In the news article about the wife of the "duck sauce killer," who is named as Dorothy Hirsch's lawyer?

_TEXT UNDER STUDY_
****************************************

Wife of ‘duck sauce killer’ wants gun charges against her dropped, citing husband’s suicide note

The wife of the late ‘duck sauce killer’ wants her husband’s suicide note to be used as evidence to get the gun possession case against her dropped, a letter filed by her lawyer in Queens Criminal Court Tuesday reveals.

Dorothy Hirsch alleges her spouse, Glenn Hirsch made it clear in his last, rambling missive that any firearms found in her Briarwood home were his and his alone.

“I want to take full responsibility for the eight guns recovered from a closet in [Dorothy’s] apartment. I acquired these firearms many years ago and they remained undisturbed in an outdoor storage facility shared with previous roommates,” read part of Hirsch’s suicide note.

“She had absolutely no part in obtaining the firearms nor did she have any knowledge they were inside of her residence,” the murder suspect wrote.

He said the missive was “dying declaration,” and he emailed it to the judge on his case, his lawyers, prosecutors and others, sources said.

Glenn Hirsch was supposed to appear in court Friday on charges that he stalked and shot Zhiwen Yan, 45, in Forest Hills on April 30.

Instead of going before a judge, Hirsch, 51, was was found dead from a gunshot wound on a couch in his apartment on 141st St. in Briarwood, authorities said.

All of Hirsch’s guns were thought to be seized by police, so it is unclear where he got the suicide weapon.

Dorothy Hirsch, 62, was charged with gun possession on June 2, after cops raided the 84th Road home, where she lived separately from her husband.

Police recovered the eight firearms, including Lugers, Magnums and a loaded 9-mm semi-automatic along with over 200 rounds of ammunition from a crammed hallway closet where they were stored inside boxes and trash bags, some wrapped in aluminum foil.

Dorothy Hirsch’s lawyer Mark Bederow asked that her case be dropped completely.

****************************************

_PROVIDED DATA_

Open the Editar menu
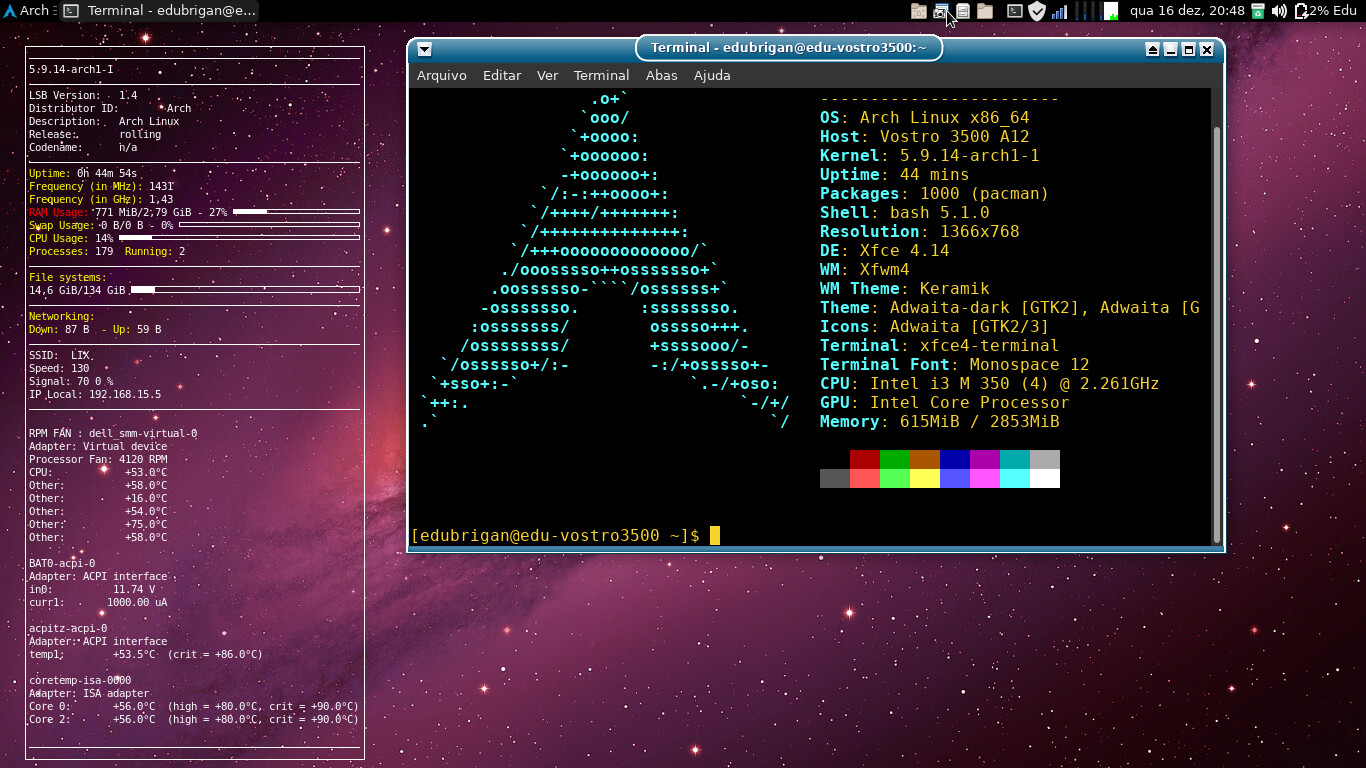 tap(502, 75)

****************************************

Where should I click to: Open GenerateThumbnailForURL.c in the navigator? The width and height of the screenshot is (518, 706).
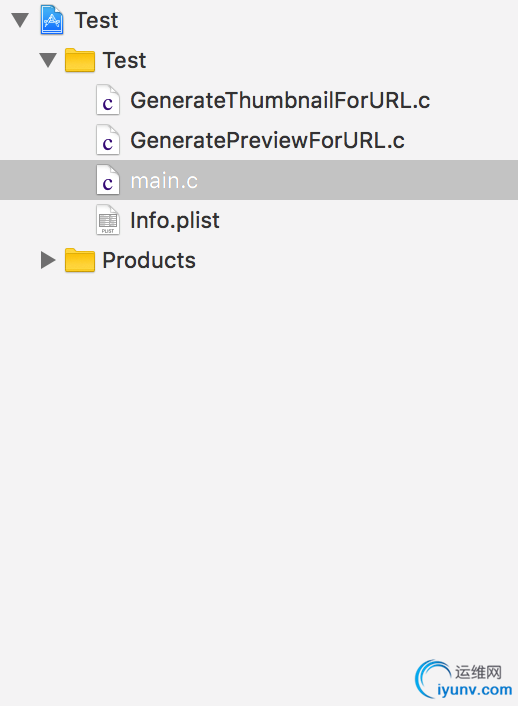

****************************************

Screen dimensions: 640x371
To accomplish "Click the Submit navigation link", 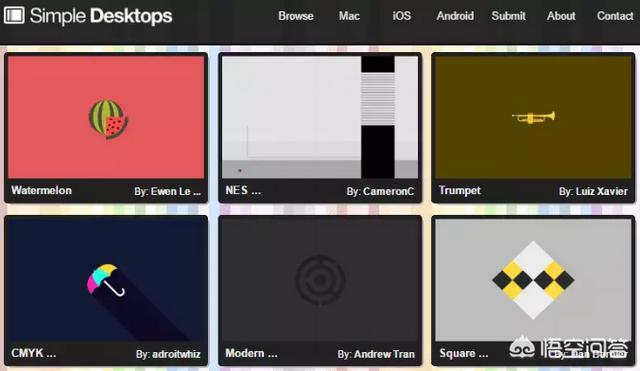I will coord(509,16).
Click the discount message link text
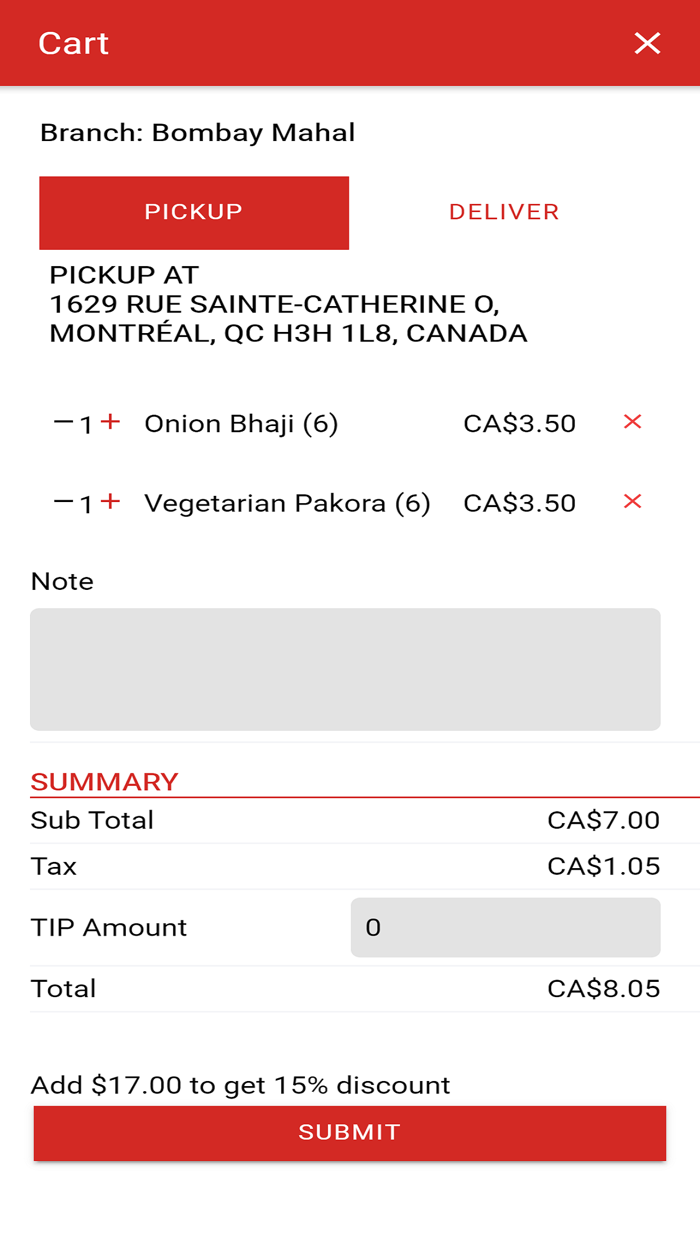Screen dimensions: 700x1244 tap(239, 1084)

****************************************

_TASK ANSWER_
Mark Bederow